------ RECORDS SUPPLIED ------

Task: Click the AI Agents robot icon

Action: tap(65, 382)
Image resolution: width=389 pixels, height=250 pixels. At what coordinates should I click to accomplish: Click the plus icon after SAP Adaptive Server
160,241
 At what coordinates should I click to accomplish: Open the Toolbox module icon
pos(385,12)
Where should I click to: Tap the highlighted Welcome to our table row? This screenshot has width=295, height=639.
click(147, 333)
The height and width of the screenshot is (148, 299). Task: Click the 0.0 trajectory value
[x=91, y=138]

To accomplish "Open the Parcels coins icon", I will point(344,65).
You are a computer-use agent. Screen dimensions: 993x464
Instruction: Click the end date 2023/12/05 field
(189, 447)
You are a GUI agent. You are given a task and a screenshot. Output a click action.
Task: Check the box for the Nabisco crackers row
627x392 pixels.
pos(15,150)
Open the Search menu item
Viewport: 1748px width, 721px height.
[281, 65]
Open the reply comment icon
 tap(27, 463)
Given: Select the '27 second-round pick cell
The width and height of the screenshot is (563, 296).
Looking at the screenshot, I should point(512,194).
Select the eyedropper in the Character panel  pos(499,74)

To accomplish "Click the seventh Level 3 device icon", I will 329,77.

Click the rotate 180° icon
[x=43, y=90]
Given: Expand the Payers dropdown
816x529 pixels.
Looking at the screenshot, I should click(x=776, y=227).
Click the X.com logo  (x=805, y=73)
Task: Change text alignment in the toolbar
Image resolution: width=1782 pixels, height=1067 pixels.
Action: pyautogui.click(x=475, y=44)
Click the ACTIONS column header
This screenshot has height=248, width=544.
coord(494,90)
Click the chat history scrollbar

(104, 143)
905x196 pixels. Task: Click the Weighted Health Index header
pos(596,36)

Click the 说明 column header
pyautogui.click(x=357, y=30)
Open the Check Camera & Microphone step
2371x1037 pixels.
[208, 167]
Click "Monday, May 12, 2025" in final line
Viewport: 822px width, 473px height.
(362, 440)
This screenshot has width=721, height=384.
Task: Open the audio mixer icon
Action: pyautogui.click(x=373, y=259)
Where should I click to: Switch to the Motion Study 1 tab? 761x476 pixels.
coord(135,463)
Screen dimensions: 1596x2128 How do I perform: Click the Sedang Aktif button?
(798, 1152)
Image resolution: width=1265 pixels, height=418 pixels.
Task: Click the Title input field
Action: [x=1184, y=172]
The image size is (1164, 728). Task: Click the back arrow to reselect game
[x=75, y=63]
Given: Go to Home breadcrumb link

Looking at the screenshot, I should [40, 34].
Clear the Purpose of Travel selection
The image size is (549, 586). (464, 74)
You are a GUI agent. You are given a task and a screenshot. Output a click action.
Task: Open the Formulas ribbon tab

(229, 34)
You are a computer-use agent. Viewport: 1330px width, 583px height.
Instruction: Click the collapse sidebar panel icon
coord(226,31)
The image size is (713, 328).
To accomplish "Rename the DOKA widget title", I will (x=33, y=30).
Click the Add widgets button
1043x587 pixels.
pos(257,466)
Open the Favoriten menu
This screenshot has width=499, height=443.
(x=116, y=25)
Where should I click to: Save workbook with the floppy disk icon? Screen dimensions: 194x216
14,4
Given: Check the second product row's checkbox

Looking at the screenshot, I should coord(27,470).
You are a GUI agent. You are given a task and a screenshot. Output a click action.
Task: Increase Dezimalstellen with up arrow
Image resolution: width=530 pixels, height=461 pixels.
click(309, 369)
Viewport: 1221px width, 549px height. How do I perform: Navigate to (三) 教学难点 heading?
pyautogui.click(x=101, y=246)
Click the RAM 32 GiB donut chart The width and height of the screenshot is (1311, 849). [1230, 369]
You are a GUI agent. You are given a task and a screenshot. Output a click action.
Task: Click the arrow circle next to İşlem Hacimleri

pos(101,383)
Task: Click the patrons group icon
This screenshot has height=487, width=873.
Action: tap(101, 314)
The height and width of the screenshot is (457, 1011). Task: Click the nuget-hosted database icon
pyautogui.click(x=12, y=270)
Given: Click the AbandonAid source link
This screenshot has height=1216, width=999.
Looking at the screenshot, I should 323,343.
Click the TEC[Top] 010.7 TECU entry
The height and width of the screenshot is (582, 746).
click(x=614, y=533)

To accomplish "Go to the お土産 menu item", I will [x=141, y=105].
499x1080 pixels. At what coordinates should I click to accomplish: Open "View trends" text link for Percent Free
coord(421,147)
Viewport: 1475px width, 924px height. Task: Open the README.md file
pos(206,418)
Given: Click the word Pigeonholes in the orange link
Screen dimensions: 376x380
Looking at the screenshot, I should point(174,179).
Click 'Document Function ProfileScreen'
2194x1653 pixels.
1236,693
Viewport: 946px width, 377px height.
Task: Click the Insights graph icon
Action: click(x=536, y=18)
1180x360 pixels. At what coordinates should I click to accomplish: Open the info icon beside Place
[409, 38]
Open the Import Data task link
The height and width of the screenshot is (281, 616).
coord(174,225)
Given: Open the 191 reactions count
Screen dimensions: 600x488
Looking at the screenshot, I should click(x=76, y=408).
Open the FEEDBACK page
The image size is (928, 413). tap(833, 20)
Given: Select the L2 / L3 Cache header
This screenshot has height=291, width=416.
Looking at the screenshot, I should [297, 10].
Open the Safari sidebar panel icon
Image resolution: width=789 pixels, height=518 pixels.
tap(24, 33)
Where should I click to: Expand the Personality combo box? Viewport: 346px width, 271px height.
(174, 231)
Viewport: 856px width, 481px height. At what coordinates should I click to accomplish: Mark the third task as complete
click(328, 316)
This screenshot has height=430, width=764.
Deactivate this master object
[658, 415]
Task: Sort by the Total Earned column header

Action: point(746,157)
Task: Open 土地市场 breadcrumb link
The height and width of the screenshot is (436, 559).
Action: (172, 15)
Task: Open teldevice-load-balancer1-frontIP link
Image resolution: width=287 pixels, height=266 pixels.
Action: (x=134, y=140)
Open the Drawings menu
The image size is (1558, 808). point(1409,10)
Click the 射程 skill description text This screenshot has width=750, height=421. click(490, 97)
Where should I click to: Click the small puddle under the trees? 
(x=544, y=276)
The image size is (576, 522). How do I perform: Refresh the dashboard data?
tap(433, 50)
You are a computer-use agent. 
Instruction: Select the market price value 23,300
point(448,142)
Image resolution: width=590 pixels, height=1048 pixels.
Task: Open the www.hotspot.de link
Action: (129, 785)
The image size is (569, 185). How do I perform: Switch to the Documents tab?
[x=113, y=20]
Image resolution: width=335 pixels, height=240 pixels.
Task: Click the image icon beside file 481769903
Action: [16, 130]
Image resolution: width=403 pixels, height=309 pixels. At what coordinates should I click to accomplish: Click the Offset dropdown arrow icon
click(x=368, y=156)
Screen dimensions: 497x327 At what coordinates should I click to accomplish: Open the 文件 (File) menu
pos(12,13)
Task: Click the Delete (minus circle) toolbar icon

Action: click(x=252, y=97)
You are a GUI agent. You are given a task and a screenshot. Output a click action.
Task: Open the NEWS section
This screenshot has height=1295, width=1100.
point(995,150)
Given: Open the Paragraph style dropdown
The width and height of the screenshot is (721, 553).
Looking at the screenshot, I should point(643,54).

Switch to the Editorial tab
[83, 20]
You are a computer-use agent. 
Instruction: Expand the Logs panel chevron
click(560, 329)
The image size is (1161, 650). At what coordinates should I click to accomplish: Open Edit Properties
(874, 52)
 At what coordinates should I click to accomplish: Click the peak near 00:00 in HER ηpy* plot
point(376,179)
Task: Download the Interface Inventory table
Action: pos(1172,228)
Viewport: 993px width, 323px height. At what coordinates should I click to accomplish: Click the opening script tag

------

— TASK OBJECTIVE —
Please write out the lines that run from the one with "The image size is (1161, 650)." to the end of the records, both included, exactly as they appear.

— FINAL ANSWER —
The image size is (1161, 650). At what coordinates should I click to accomplish: Open Edit Properties
(874, 52)
 At what coordinates should I click to accomplish: Click the peak near 00:00 in HER ηpy* plot
point(376,179)
Task: Download the Interface Inventory table
Action: pos(1172,228)
Viewport: 993px width, 323px height. At what coordinates should I click to accomplish: Click the opening script tag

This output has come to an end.